Not it's time to make a prediction. Let's see if our model predicts correctly or not. You can visualize the output using the Matplotlib library.

def create_test_data():
    data = []
    for img in tqdm(os.listdir("new_images")):
        path = os.path.join("new_images", img)
        img_num = img.split('.')[0] 
        img_data = cv2.imread(path, cv2.IMREAD_GRAYSCALE)
        try:
            img_data = cv2.resize(img_data, (28,28))
        except cv2.error as e:
            continue
        data.append([np.array(img_data), img_num])

    shuffle(data)
    return data
test_data = create_test_data()
import matplotlib.pyplot as plt

fig = plt.figure(figsize=(10,10))
for num, data in enumerate(test_data[:10]):
    img_data = data[0]
    y = fig.add_subplot(5,5, num + 1)
    orig = img_data
    data = img_data.reshape(28,28, 1)
    model_out = model.predict([data])
    str_label = "Prediction: " + str(np.argmax(model_out))

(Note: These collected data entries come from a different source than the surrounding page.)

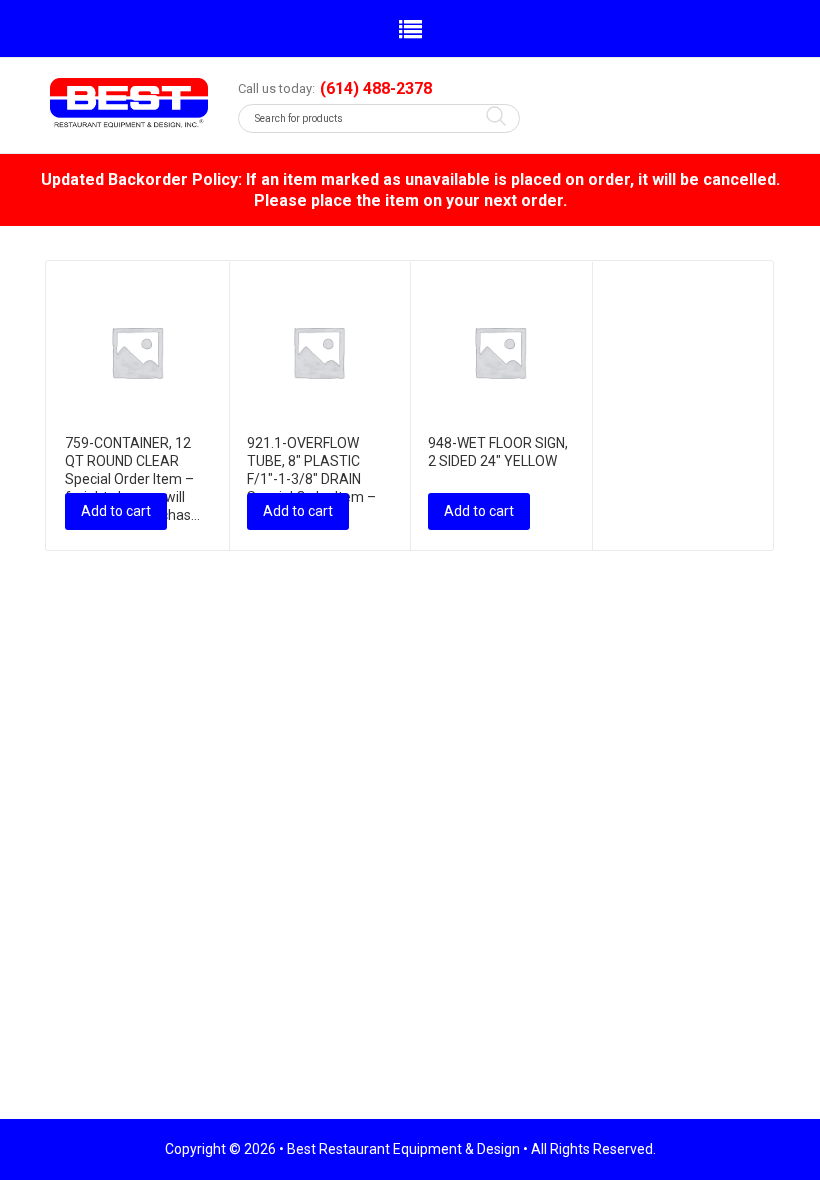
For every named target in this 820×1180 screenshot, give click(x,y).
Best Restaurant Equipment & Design (403, 1149)
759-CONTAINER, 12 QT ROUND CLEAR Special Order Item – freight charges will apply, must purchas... (132, 479)
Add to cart (116, 511)
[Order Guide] (129, 103)
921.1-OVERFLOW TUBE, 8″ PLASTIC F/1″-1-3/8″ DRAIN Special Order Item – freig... (311, 479)
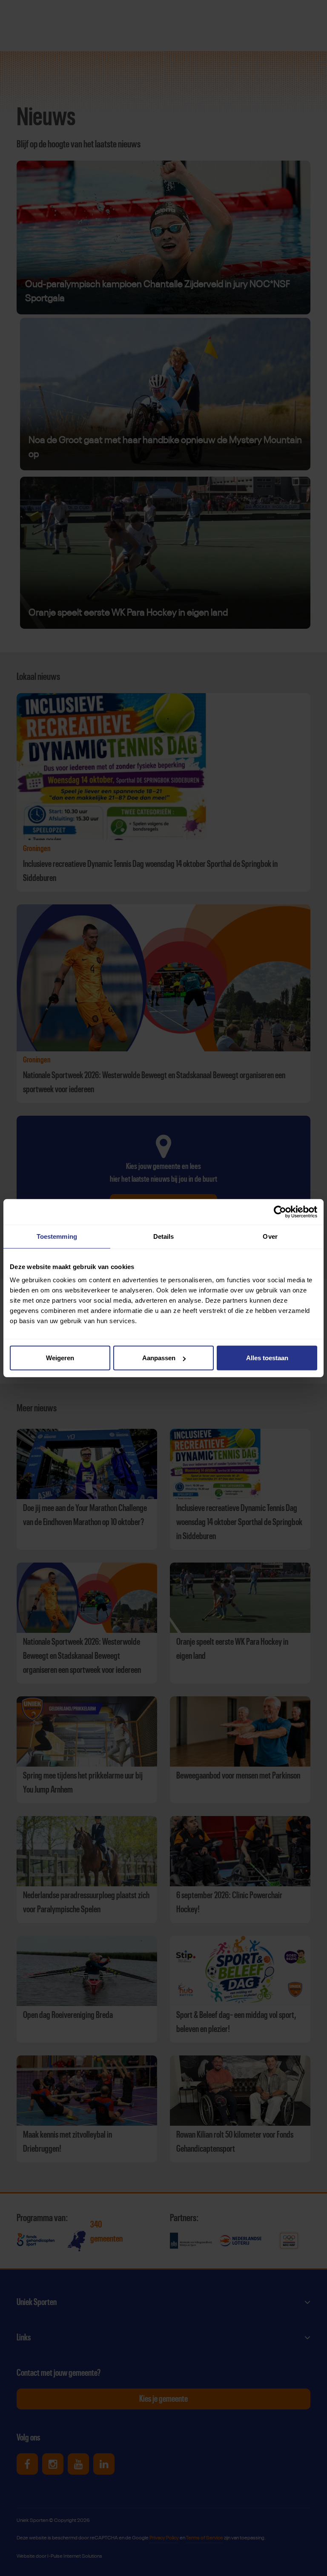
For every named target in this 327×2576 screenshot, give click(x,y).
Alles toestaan (267, 1357)
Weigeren (60, 1357)
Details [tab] (163, 1236)
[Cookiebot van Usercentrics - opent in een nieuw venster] (280, 1211)
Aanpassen (158, 1357)
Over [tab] (270, 1236)
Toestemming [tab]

    y.imshow(orig, cmap='gray')
    plt.title(str_label)
    y.axes.get_xaxis().set_visible(False)
    y.axes.get_yaxis().set_visible(False)
plt.show()

Final output:

Conclusion:

In this way, we can make Handwritten digit recognition using Convolutional Neural Network. Just we need to collect images of digits, create data, then use data to create a model, and then the final step is to make a prediction.

I hope this project is very helpful to you. If you have any questions, don't hesitate to ask me in the comment section. I will reply as soon as possible. Thanks.